### EXCERPT
>>
I make about 1/4 more than my husband. We have 2 Accounts and I write a check to his account every payday, leaving enough to pay some bills. He takes care of most of the bills. I autopay the insurances from my account and put money into savings. It’s not a problem for us. BTW, I have a BS degree and he has about 5 degrees, including a PhD.
Interesting question.
I have been on all sides of this. My father earned significantly more than my father-in-law, at least towards the end of their respective careers. So the Lovely and Talented Mrs. Shodan and I don’t really come from similar financial backgrounds.
On the other hand, when we first married she made almost three times what I did. Time passed, as it tends to do, and currently I made almost four times what she does. (Got a raise this morning. Woo hoo!)
But it has never been an issue, then or now. To give her credit, she has never mentioned it back when she was making the bigger bucks, and it doesn’t come up now.
No matter who makes the money, it is our money. We decide how to spend our money together. She does the books for our family (she has the MBA, not me), but there is an understanding that we communicate before any large purchases.
It works out.
<<
### COMPLETE THE FOLLOWING
a - Reproduce the posts above about household income between spouses word for word, everything from "I make about" down to "including a PhD.".
b - Carry on the posts above about household income between spouses, starting after their last line.

### THE DATA
>>
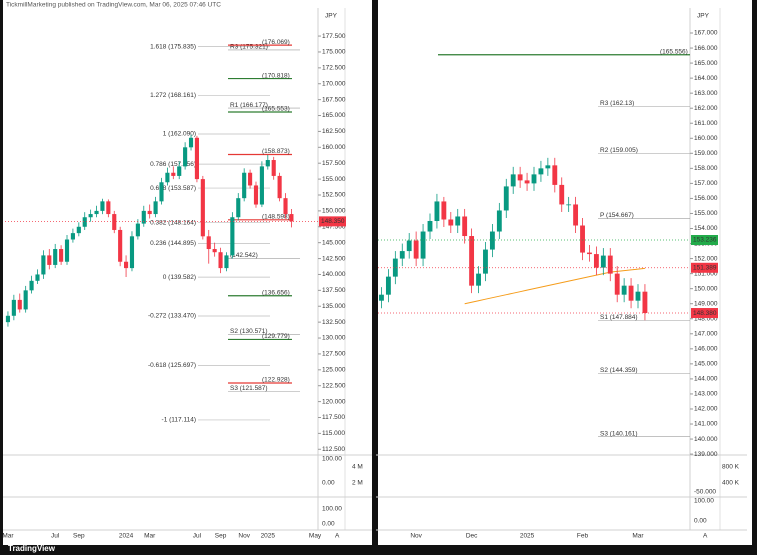  Describe the element at coordinates (244, 256) in the screenshot. I see `pivot-label: (142.542)` at that location.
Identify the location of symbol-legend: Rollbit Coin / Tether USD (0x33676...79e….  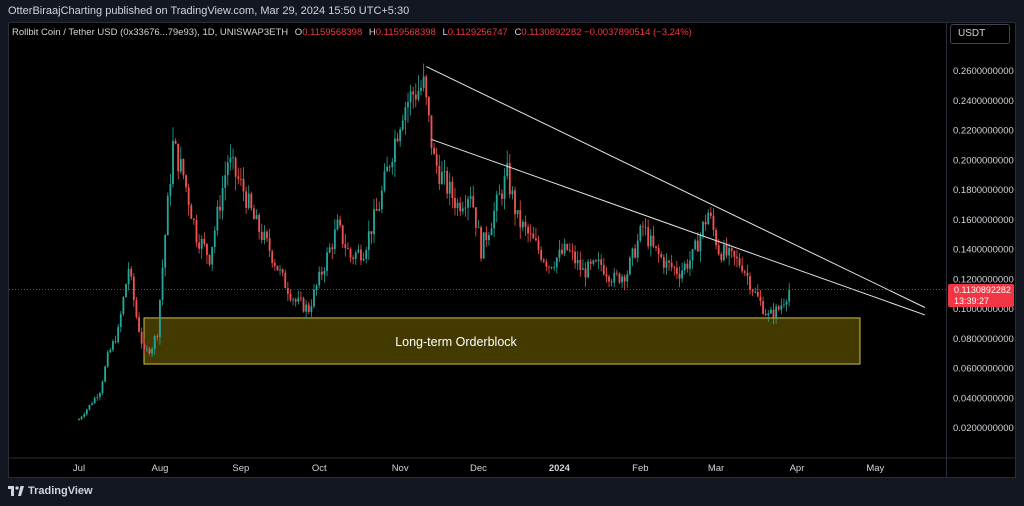
(352, 32).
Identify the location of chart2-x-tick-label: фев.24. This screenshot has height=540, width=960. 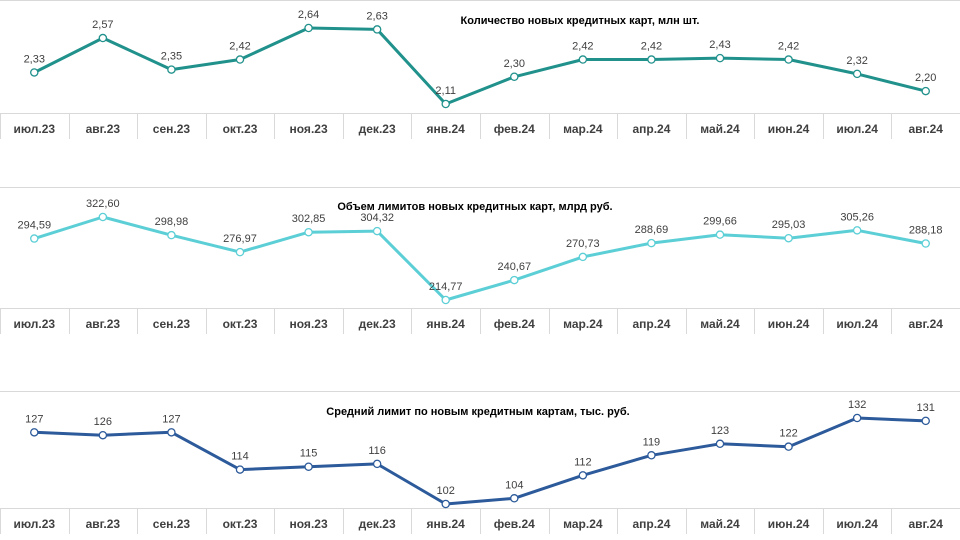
<<
### RESULTS FOR EACH TASK
a -
I make about 1/4 more than my husband. We have 2 Accounts and I write a check to his account every payday, leaving enough to pay some bills. He takes care of most of the bills. I autopay the insurances from my account and put money into savings. It’s not a problem for us. BTW, I have a BS degree and he has about 5 degrees, including a PhD.

b -
We had this discussion back when some friends of ours got divorced. It is quite clear that, if she wanted to, my wife could take me to the cleaners financially should I be dumb enough to leave her. Doesn’t matter. I don’t want any defenses against her. We don’t have a pre-nup, we own our house jointly, the investments are in both our names, I have life insurance and she doesn’t - if I am found murdered, she will be the prime suspect.
Regards,
Shodan
He’s an engineer and makes good money. I am going to law school, and so he pays all of the bills. Before I went to school, I was making about 1/3 of what he makes, maybe less but we didn’t have any problems whatsoever. All of my money went directly into a savings account and we lived off his earnings.
When I graduate from school, I am expecting to make slightly more than he does. I don’t know what that will be, but likely I will work for a mid-size firm in either Chicago, Minneapolis or Columbus, with plenty of experience and a great resume. So you can work out from there what I will likely be making.
My dream is to have him go to working part-time and get his doctorate or master’s, or whatever he wants to do. It is fine with me if he quit working altogether and chased any dream he wants. He has supported me so wonderfully without any complaints for years, while I struggled to find a job and keep it when I found it. If he wants to be a house-husband and raise a couple of kids, fine. If he wants to go into academia, fine. My only requirement is that he have a plan, and work toward it with conviction and pleasure.
I would shower him with bonbons and diamonds if I could . He doesn’t like either of those things, though.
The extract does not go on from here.